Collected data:
--

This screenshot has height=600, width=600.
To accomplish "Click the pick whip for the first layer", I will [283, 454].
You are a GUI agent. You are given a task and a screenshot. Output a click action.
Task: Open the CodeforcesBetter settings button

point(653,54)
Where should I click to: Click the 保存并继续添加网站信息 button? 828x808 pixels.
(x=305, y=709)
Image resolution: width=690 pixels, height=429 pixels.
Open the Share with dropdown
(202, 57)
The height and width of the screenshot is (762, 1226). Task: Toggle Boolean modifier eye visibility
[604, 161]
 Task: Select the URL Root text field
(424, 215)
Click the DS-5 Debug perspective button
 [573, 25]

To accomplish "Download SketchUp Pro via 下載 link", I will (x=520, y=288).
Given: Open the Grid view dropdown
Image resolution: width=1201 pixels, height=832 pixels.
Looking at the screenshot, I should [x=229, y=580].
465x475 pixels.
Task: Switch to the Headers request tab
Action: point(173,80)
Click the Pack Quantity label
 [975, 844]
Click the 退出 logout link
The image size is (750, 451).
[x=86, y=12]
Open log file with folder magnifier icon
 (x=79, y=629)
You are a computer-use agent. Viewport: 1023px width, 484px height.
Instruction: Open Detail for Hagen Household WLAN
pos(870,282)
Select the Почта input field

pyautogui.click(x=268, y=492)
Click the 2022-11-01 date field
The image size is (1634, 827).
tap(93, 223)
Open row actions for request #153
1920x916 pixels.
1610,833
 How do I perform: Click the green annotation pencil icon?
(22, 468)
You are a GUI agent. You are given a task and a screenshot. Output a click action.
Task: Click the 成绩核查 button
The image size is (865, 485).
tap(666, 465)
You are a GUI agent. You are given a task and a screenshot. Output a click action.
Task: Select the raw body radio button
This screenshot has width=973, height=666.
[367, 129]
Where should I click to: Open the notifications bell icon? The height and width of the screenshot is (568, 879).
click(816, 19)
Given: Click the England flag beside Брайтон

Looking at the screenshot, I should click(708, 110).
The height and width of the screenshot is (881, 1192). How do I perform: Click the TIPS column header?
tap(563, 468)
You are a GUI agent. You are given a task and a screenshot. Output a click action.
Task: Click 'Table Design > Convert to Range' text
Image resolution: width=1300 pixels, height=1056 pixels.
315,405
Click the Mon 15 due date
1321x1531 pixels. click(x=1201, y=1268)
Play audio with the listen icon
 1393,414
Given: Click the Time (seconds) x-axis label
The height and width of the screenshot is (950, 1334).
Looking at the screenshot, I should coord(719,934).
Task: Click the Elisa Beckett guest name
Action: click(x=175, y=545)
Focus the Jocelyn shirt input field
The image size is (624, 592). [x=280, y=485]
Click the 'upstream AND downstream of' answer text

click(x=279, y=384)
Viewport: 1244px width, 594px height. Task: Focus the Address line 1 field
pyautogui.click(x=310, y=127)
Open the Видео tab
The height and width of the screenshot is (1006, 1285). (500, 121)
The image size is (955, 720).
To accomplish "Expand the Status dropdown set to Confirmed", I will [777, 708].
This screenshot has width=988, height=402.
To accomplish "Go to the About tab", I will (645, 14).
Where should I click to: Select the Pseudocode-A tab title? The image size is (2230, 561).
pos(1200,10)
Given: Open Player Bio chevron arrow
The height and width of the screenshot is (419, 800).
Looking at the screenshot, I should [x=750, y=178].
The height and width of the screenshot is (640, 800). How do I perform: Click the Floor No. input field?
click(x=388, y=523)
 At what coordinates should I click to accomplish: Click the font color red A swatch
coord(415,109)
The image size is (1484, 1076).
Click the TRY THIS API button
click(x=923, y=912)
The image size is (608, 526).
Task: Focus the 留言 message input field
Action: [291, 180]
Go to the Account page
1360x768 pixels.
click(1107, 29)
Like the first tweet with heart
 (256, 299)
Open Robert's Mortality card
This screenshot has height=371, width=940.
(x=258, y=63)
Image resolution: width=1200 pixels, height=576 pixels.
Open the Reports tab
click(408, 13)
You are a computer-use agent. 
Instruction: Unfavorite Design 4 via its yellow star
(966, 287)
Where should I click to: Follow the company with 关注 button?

--

* Work required
Copy out every line from the data above in which the word "will" occurs.

* Solution for this exercise
To accomplish "Click the pick whip for the first layer", I will [283, 454].
To accomplish "Download SketchUp Pro via 下載 link", I will (x=520, y=288).
To accomplish "Expand the Status dropdown set to Confirmed", I will [777, 708].
To accomplish "Go to the About tab", I will (645, 14).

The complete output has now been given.